> Problem details
Your answer should be the entries, repeated exactly.

[Stored records]
^^^^^^^^

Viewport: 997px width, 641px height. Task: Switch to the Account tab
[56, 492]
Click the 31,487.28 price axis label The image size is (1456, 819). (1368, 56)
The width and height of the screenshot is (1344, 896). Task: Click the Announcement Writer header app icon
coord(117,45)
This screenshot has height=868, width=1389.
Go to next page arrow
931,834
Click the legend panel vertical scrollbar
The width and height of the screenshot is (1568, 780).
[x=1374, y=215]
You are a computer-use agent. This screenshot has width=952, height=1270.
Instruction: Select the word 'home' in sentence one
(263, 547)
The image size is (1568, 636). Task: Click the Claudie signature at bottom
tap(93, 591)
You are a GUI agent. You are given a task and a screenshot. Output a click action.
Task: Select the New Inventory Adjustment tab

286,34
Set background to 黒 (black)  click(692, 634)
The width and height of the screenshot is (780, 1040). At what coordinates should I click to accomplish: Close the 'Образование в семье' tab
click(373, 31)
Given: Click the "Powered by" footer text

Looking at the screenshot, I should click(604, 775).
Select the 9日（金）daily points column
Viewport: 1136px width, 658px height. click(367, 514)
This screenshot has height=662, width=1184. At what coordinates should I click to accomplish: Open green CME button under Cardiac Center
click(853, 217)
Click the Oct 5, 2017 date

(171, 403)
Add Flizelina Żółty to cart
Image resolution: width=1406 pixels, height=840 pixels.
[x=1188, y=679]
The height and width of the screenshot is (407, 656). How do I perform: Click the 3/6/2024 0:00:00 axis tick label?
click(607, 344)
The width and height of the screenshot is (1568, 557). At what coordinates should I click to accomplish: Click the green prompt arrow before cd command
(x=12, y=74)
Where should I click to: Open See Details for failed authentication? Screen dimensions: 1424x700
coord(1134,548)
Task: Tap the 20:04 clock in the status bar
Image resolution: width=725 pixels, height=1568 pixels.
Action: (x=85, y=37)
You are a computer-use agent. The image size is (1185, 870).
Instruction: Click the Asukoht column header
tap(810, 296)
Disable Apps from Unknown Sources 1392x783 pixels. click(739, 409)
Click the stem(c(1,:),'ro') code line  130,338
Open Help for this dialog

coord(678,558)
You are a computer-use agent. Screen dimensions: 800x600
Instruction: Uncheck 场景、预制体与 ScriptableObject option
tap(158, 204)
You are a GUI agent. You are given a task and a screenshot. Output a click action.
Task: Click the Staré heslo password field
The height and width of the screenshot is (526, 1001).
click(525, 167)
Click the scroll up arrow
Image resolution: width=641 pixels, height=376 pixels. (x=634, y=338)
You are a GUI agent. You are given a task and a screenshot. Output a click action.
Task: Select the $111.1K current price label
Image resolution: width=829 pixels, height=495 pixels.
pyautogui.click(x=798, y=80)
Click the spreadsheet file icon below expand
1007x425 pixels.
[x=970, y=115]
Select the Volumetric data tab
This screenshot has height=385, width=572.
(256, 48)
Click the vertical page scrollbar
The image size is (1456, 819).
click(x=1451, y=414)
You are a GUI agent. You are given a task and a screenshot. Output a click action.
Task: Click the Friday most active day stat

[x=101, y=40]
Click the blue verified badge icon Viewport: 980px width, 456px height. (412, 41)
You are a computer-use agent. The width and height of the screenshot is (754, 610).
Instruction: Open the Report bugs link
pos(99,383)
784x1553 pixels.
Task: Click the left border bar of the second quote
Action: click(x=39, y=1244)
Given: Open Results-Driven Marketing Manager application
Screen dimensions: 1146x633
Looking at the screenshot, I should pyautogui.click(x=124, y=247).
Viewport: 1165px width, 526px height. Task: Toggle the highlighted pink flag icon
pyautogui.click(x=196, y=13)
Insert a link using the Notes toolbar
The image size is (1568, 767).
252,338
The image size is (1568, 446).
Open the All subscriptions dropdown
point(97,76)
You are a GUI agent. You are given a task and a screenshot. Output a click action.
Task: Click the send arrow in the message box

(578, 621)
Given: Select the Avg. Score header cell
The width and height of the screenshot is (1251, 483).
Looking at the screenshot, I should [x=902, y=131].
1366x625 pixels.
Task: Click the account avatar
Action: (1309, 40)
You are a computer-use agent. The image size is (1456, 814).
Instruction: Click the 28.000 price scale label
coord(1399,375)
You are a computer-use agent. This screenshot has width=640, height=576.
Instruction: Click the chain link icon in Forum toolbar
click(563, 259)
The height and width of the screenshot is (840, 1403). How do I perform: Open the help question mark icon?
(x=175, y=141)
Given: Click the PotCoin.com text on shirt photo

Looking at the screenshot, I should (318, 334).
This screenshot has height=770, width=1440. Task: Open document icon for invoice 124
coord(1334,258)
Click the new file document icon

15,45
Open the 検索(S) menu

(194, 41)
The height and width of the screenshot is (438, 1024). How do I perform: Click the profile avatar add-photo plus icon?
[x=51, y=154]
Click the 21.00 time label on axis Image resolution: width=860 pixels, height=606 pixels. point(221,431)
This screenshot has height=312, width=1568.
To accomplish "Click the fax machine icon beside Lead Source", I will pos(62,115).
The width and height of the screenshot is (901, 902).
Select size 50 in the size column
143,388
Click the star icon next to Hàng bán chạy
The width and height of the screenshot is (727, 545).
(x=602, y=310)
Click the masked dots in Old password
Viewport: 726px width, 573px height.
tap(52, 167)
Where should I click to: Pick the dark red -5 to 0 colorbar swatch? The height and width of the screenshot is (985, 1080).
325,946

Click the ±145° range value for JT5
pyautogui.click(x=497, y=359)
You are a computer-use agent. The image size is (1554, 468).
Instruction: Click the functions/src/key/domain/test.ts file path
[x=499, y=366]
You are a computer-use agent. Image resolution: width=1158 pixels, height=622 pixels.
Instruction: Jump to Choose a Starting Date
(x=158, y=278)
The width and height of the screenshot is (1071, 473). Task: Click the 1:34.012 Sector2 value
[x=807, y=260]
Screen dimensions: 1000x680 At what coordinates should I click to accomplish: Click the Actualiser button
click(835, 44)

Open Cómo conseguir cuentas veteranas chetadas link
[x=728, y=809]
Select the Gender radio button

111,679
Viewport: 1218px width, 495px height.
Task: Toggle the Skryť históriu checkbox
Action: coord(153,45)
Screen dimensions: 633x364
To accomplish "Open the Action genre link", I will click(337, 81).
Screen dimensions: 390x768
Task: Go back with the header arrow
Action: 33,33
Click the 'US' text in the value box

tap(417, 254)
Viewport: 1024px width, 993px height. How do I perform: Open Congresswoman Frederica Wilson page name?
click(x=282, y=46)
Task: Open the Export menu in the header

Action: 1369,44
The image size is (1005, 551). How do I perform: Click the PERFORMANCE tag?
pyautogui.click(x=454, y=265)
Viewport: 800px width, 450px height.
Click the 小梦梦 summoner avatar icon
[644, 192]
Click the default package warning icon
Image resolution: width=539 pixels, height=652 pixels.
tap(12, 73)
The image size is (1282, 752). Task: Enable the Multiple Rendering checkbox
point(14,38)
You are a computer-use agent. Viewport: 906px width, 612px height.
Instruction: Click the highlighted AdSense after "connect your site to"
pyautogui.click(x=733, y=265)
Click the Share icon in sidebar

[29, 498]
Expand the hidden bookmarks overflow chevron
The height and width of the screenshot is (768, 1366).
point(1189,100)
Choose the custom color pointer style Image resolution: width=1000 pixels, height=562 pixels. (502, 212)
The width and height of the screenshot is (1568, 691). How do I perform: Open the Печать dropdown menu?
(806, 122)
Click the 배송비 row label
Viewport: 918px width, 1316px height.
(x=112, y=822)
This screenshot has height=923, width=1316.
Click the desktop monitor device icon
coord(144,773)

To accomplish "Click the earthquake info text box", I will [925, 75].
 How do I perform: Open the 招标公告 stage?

^^^^^^^^

> Exercise output
Viewport: 997px width, 641px height. Task: Switch to the Account tab
[56, 492]
Click the 31,487.28 price axis label The image size is (1456, 819). (1368, 56)
The width and height of the screenshot is (1344, 896). Task: Click the Announcement Writer header app icon
coord(117,45)
This screenshot has height=868, width=1389.
Go to next page arrow
931,834
Click the legend panel vertical scrollbar
The width and height of the screenshot is (1568, 780).
[x=1374, y=215]
You are a computer-use agent. This screenshot has width=952, height=1270.
Instruction: Select the word 'home' in sentence one
(263, 547)
The image size is (1568, 636). Task: Click the Claudie signature at bottom
tap(93, 591)
You are a GUI agent. You are given a task and a screenshot. Output a click action.
Task: Select the New Inventory Adjustment tab

286,34
Set background to 黒 (black)  click(692, 634)
The width and height of the screenshot is (780, 1040). At what coordinates should I click to accomplish: Close the 'Образование в семье' tab
click(373, 31)
Given: Click the "Powered by" footer text

Looking at the screenshot, I should click(604, 775).
Select the 9日（金）daily points column
Viewport: 1136px width, 658px height. click(367, 514)
This screenshot has height=662, width=1184. At what coordinates should I click to accomplish: Open green CME button under Cardiac Center
click(853, 217)
Click the Oct 5, 2017 date

(171, 403)
Add Flizelina Żółty to cart
Image resolution: width=1406 pixels, height=840 pixels.
[x=1188, y=679]
The height and width of the screenshot is (407, 656). How do I perform: Click the 3/6/2024 0:00:00 axis tick label?
click(607, 344)
The width and height of the screenshot is (1568, 557). At what coordinates should I click to accomplish: Click the green prompt arrow before cd command
(x=12, y=74)
Where should I click to: Open See Details for failed authentication? Screen dimensions: 1424x700
coord(1134,548)
Task: Tap the 20:04 clock in the status bar
Image resolution: width=725 pixels, height=1568 pixels.
Action: (x=85, y=37)
You are a computer-use agent. The image size is (1185, 870).
Instruction: Click the Asukoht column header
tap(810, 296)
Disable Apps from Unknown Sources 1392x783 pixels. click(739, 409)
Click the stem(c(1,:),'ro') code line  130,338
Open Help for this dialog

coord(678,558)
You are a computer-use agent. Screen dimensions: 800x600
Instruction: Uncheck 场景、预制体与 ScriptableObject option
tap(158, 204)
You are a GUI agent. You are given a task and a screenshot. Output a click action.
Task: Click the Staré heslo password field
The height and width of the screenshot is (526, 1001).
click(525, 167)
Click the scroll up arrow
Image resolution: width=641 pixels, height=376 pixels. (x=634, y=338)
You are a GUI agent. You are given a task and a screenshot. Output a click action.
Task: Select the $111.1K current price label
Image resolution: width=829 pixels, height=495 pixels.
pyautogui.click(x=798, y=80)
Click the spreadsheet file icon below expand
1007x425 pixels.
[x=970, y=115]
Select the Volumetric data tab
This screenshot has height=385, width=572.
(256, 48)
Click the vertical page scrollbar
The image size is (1456, 819).
click(x=1451, y=414)
You are a GUI agent. You are given a task and a screenshot. Output a click action.
Task: Click the Friday most active day stat

[x=101, y=40]
Click the blue verified badge icon Viewport: 980px width, 456px height. (412, 41)
You are a computer-use agent. The width and height of the screenshot is (754, 610).
Instruction: Open the Report bugs link
pos(99,383)
784x1553 pixels.
Task: Click the left border bar of the second quote
Action: click(x=39, y=1244)
Given: Open Results-Driven Marketing Manager application
Screen dimensions: 1146x633
Looking at the screenshot, I should pyautogui.click(x=124, y=247).
Viewport: 1165px width, 526px height. Task: Toggle the highlighted pink flag icon
pyautogui.click(x=196, y=13)
Insert a link using the Notes toolbar
The image size is (1568, 767).
252,338
The image size is (1568, 446).
Open the All subscriptions dropdown
point(97,76)
You are a GUI agent. You are given a task and a screenshot. Output a click action.
Task: Click the send arrow in the message box

(578, 621)
Given: Select the Avg. Score header cell
The width and height of the screenshot is (1251, 483).
Looking at the screenshot, I should [x=902, y=131].
1366x625 pixels.
Task: Click the account avatar
Action: (1309, 40)
You are a computer-use agent. The image size is (1456, 814).
Instruction: Click the 28.000 price scale label
coord(1399,375)
You are a computer-use agent. This screenshot has width=640, height=576.
Instruction: Click the chain link icon in Forum toolbar
click(563, 259)
The height and width of the screenshot is (840, 1403). How do I perform: Open the help question mark icon?
(x=175, y=141)
Given: Click the PotCoin.com text on shirt photo

Looking at the screenshot, I should (318, 334).
This screenshot has height=770, width=1440. Task: Open document icon for invoice 124
coord(1334,258)
Click the new file document icon

15,45
Open the 検索(S) menu

(194, 41)
The height and width of the screenshot is (438, 1024). How do I perform: Click the profile avatar add-photo plus icon?
[x=51, y=154]
Click the 21.00 time label on axis Image resolution: width=860 pixels, height=606 pixels. point(221,431)
This screenshot has height=312, width=1568.
To accomplish "Click the fax machine icon beside Lead Source", I will pos(62,115).
The width and height of the screenshot is (901, 902).
Select size 50 in the size column
143,388
Click the star icon next to Hàng bán chạy
The width and height of the screenshot is (727, 545).
(x=602, y=310)
Click the masked dots in Old password
Viewport: 726px width, 573px height.
tap(52, 167)
Where should I click to: Pick the dark red -5 to 0 colorbar swatch? The height and width of the screenshot is (985, 1080).
325,946

Click the ±145° range value for JT5
pyautogui.click(x=497, y=359)
You are a computer-use agent. The image size is (1554, 468).
Instruction: Click the functions/src/key/domain/test.ts file path
[x=499, y=366]
You are a computer-use agent. Image resolution: width=1158 pixels, height=622 pixels.
Instruction: Jump to Choose a Starting Date
(x=158, y=278)
The width and height of the screenshot is (1071, 473). Task: Click the 1:34.012 Sector2 value
[x=807, y=260]
Screen dimensions: 1000x680 At what coordinates should I click to accomplish: Click the Actualiser button
click(835, 44)

Open Cómo conseguir cuentas veteranas chetadas link
[x=728, y=809]
Select the Gender radio button

111,679
Viewport: 1218px width, 495px height.
Task: Toggle the Skryť históriu checkbox
Action: coord(153,45)
Screen dimensions: 633x364
To accomplish "Open the Action genre link", I will click(337, 81).
Screen dimensions: 390x768
Task: Go back with the header arrow
Action: 33,33
Click the 'US' text in the value box

tap(417, 254)
Viewport: 1024px width, 993px height. How do I perform: Open Congresswoman Frederica Wilson page name?
click(x=282, y=46)
Task: Open the Export menu in the header

Action: 1369,44
The image size is (1005, 551). How do I perform: Click the PERFORMANCE tag?
pyautogui.click(x=454, y=265)
Viewport: 800px width, 450px height.
Click the 小梦梦 summoner avatar icon
[644, 192]
Click the default package warning icon
Image resolution: width=539 pixels, height=652 pixels.
tap(12, 73)
The image size is (1282, 752). Task: Enable the Multiple Rendering checkbox
point(14,38)
You are a computer-use agent. Viewport: 906px width, 612px height.
Instruction: Click the highlighted AdSense after "connect your site to"
pyautogui.click(x=733, y=265)
Click the Share icon in sidebar

[29, 498]
Expand the hidden bookmarks overflow chevron
The height and width of the screenshot is (768, 1366).
point(1189,100)
Choose the custom color pointer style Image resolution: width=1000 pixels, height=562 pixels. (502, 212)
The width and height of the screenshot is (1568, 691). How do I perform: Open the Печать dropdown menu?
(806, 122)
Click the 배송비 row label
Viewport: 918px width, 1316px height.
(x=112, y=822)
This screenshot has height=923, width=1316.
Click the desktop monitor device icon
coord(144,773)

To accomplish "Click the earthquake info text box", I will [925, 75].
 How do I perform: Open the 招标公告 stage?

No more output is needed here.